Dimanche 11 janvier 2009

Certains viennent à l’école à contre coeur, fatigués, ils n’appartiennent plus tout à fait au monde que l’institution leur propose. Grands déjà, ils ont comme abandonné l’enfance qui décidément les ennuie. Ils se savent plus à l’aise dans les affaires, des affaires de toutes espèces: coeur, argent, bons coups, ambitions, appartenance, alliance et exclusion en tête. L’école leur tombe des mains comme les livres d’enfants.
D’autres sourient, se saisissent de tout ce qui traîne, histoires, bruits, mondes, ficelles, images, livres,… quels qu’ils soient. Tout est bon, ils recyclent à tour de bras et sourient à journée faite, ils se baignent comme Porculus dans la bonne boue, si douce de l’enfance.
Et puis les autres qui hésitent à mi-chemin.
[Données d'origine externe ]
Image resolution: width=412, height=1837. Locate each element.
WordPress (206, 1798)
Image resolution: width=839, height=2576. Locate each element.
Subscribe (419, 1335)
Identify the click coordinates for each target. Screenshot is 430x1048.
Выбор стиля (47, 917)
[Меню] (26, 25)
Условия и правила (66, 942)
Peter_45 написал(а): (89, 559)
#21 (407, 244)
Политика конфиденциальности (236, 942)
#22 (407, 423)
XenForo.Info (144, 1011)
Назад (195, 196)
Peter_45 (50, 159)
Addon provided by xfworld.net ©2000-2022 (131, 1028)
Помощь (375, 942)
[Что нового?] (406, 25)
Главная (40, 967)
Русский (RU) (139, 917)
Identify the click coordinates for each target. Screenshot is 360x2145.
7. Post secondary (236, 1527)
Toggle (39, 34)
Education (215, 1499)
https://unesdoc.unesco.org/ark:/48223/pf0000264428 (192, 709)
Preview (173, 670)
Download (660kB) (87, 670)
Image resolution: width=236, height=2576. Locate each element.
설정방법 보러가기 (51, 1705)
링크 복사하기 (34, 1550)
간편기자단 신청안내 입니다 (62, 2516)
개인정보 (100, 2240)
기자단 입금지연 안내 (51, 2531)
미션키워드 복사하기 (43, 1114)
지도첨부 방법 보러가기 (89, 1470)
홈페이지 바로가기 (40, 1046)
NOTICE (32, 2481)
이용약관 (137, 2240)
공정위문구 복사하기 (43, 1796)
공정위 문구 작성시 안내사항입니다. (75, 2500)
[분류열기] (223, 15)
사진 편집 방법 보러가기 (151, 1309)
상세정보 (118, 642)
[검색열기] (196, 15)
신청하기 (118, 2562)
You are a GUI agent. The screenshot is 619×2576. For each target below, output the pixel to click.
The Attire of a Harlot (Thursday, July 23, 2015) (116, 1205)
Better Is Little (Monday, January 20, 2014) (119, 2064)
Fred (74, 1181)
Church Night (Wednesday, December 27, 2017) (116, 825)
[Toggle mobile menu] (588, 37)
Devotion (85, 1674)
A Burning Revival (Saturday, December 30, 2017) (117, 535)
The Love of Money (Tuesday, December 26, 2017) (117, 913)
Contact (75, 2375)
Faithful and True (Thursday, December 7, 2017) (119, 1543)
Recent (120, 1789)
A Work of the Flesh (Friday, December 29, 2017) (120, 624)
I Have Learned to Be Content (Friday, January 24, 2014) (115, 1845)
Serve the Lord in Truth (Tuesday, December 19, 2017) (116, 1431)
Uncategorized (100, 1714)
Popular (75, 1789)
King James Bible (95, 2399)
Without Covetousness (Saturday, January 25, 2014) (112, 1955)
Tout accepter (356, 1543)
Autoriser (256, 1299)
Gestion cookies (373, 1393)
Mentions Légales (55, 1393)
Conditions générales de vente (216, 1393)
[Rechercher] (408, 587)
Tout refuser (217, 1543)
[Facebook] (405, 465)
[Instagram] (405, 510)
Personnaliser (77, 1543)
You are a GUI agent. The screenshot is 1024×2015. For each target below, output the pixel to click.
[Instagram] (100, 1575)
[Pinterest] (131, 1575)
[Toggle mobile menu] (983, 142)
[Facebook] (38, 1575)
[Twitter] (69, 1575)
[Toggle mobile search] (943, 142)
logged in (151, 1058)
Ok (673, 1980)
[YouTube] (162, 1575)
Emerveillé je l’ai été mardi passé lorsqu’une élève d’une douzaine d’années a lu aux vingt camarades qui l’entouraient un livre pour les tout petits:
Elle lit consciencieuse chacune des pages de ce récit, sa voix sourit, elle rayonne. A droite en bas, elle baisse la voix puis s’interrompt un long instant avant de poursuivre au verso, lève les yeux, nous regarde comme si nous avions gardé près de nous ce qui était autrefois en nous, retourne le livre comme un morceau de verre, pour nous faire voir les images jaunes, vertes et bleues qu’elle a goûtées peu avant et qu’elle nous offre. Ses yeux rient aux éclats de la surprise qu’elle nous fait.
A chaque double page le rituel reprend, chaque fois on entend quelques rires dans l’assistance: les rires cristallins du temps des jeux et de l’ignorance, et les rires éloignés de ceux qui savent. Elle ne dédaigne aucun d’eux, ni les fronts lisses ni les fronts creusés par la méditation, le calcul et l’esprit de sérieux.
J’aurais aimé que la lecture de ce livre se prolongeât.